Basis for recommendation
Rate-limiting calcium-channel blockers (CCBs)
- Rate-limiting CCBs (verapamil and diltiazem) may be preferred as monotherapy in people who cannot take a beta-blocker because these drugs also reduce myocardial contractility, heart rate, and atrioventricular node conduction [Fox et al, 2006a; SIGN, 2007].
- Verapamil is contraindicated in combination with a beta-blocker; diltiazem should only be combined with a beta-blocker on the advice of a cardiologist (see Drug interactions for more information).
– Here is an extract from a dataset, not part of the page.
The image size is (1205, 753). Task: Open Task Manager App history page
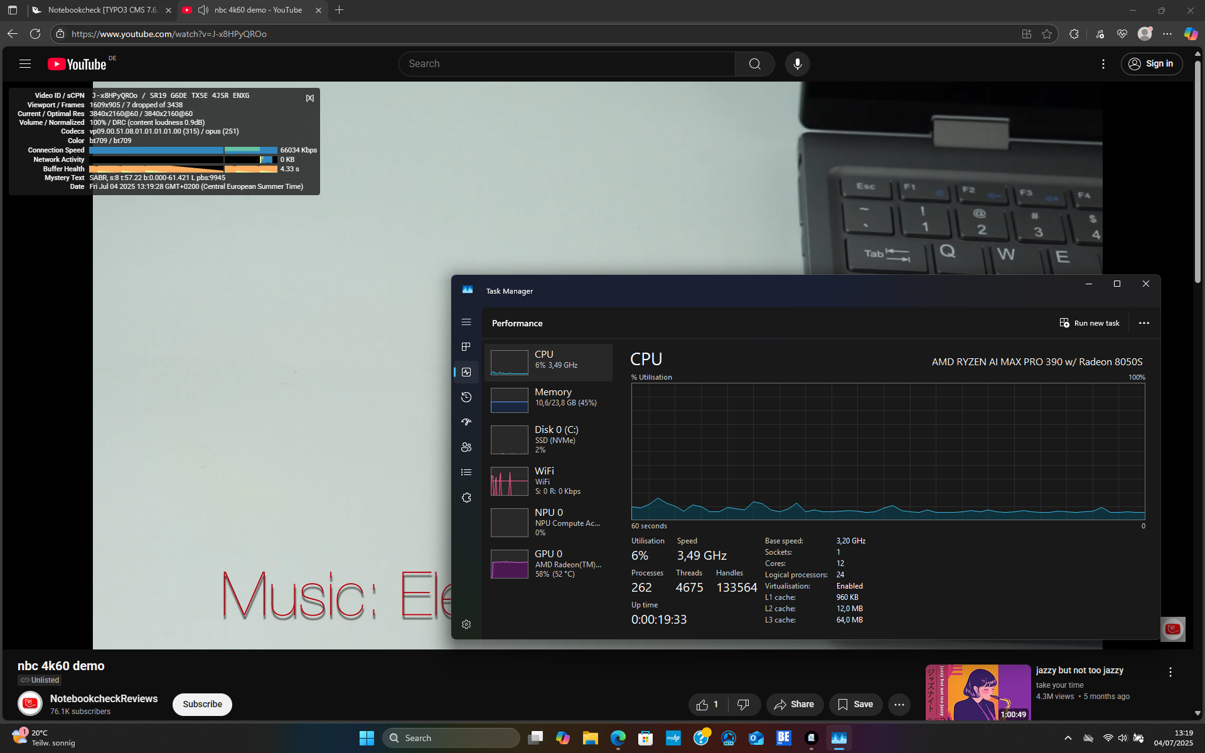(x=466, y=397)
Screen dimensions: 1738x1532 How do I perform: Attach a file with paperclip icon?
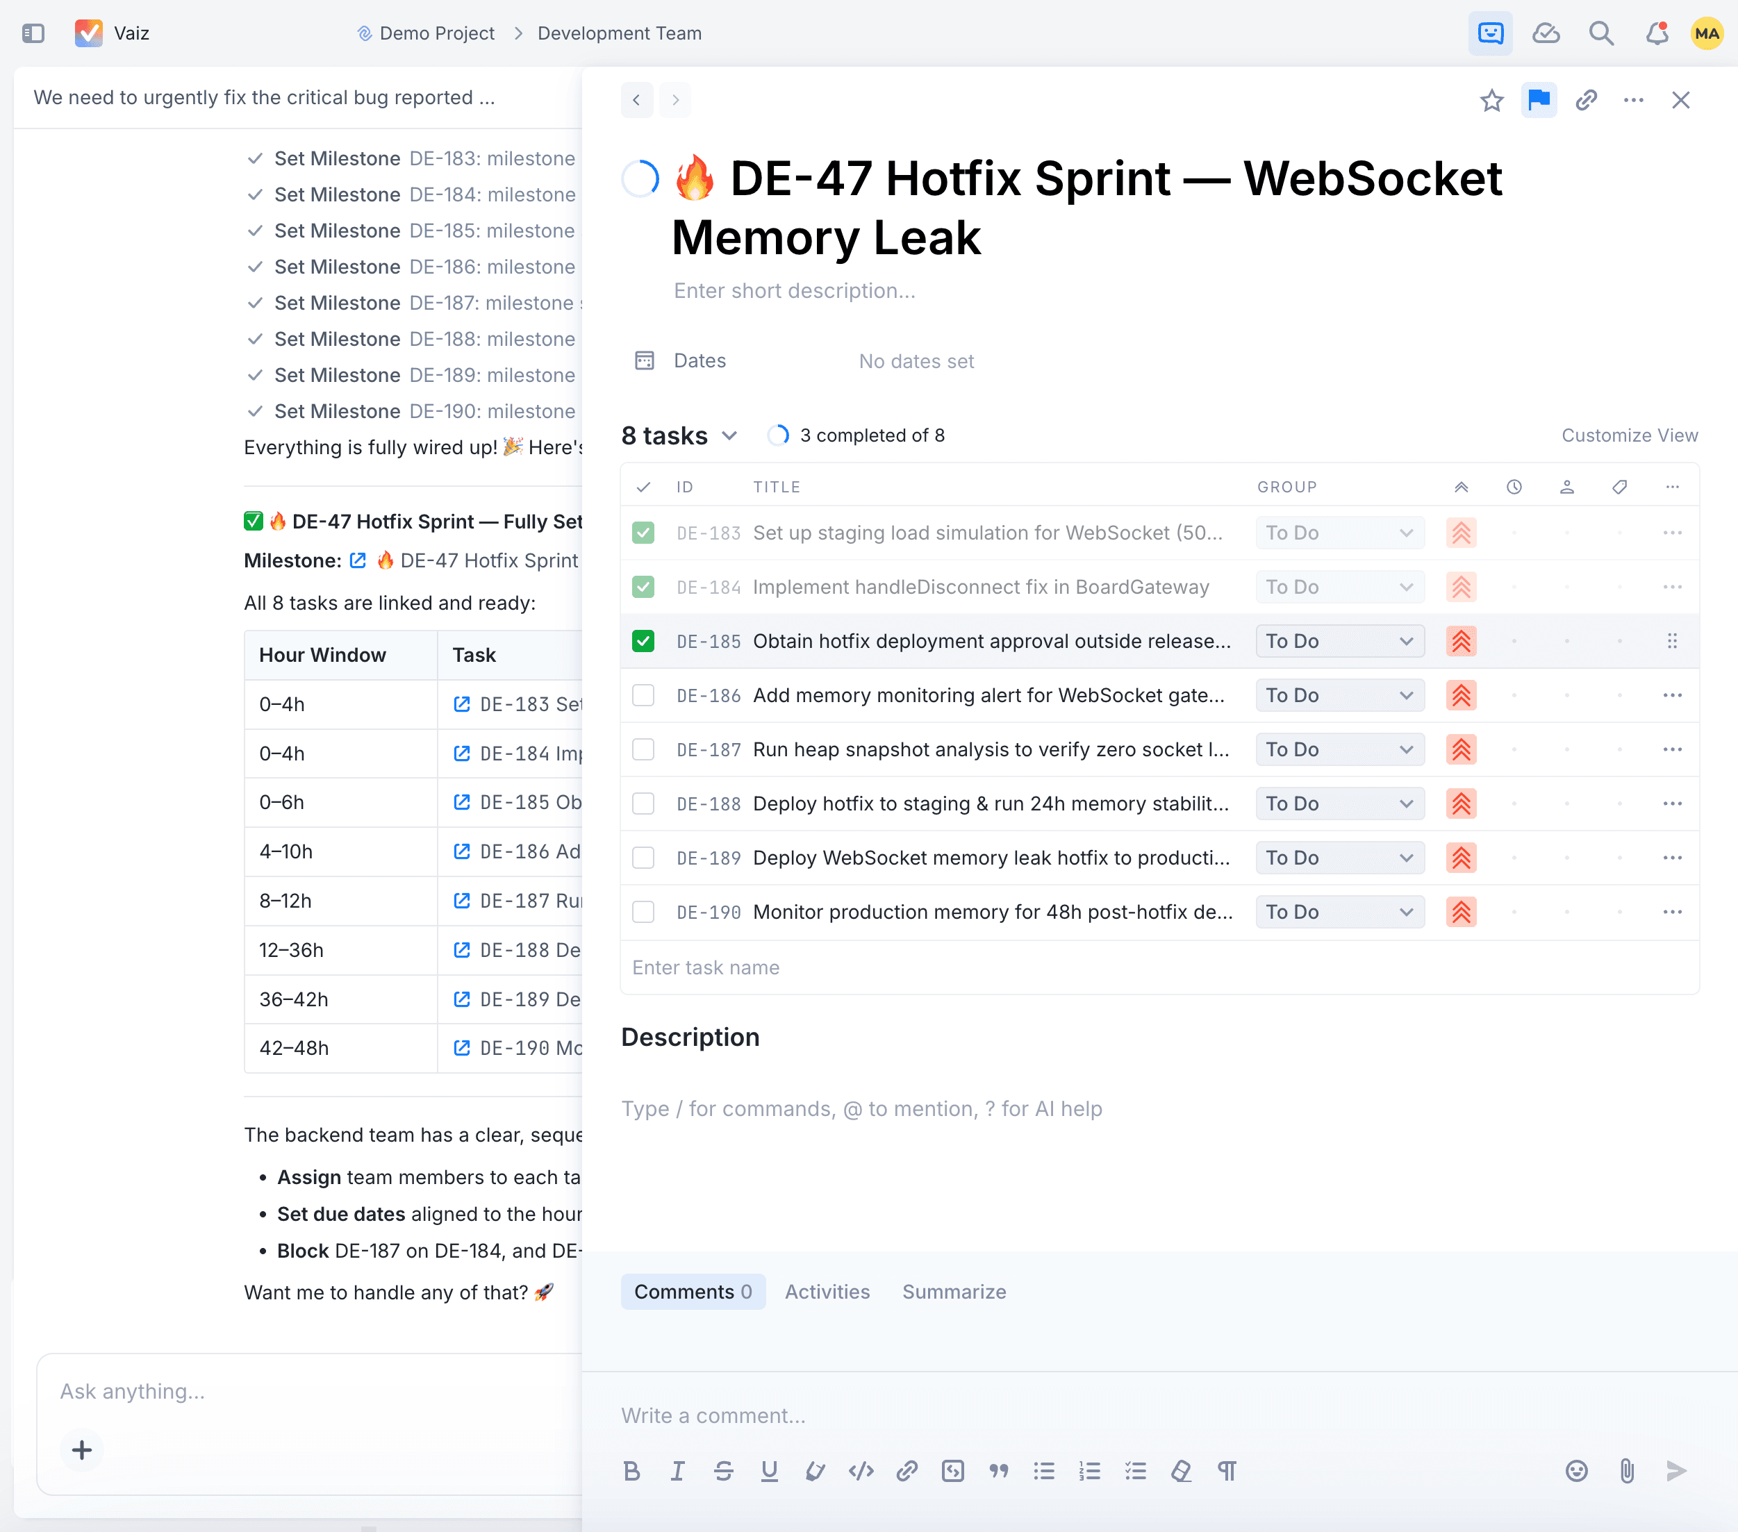coord(1627,1471)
- Rate-limiting CCBs are contraindicated in people with heart failure (see Cautions and contraindications for more information).
Dihydropyridines
- Long-acting dihydropyridines (such as amlodipine) or modified-release formulations of short-acting CCBs (such as nifedipine or felodipine) should be used to minimize fluctuations of plasma concentrations and increased cardiovascular effects [Eisenberg et al, 2004; Fox et al, 2006a].
- There is conflicting evidence on the safety of nifedipine in people with angina. A meta-analysis suggests that nifedipine monotherapy or short-acting nifedipine in combination with other drugs for angina may increase the risk of cardiovascular events [Stason et al, 1999].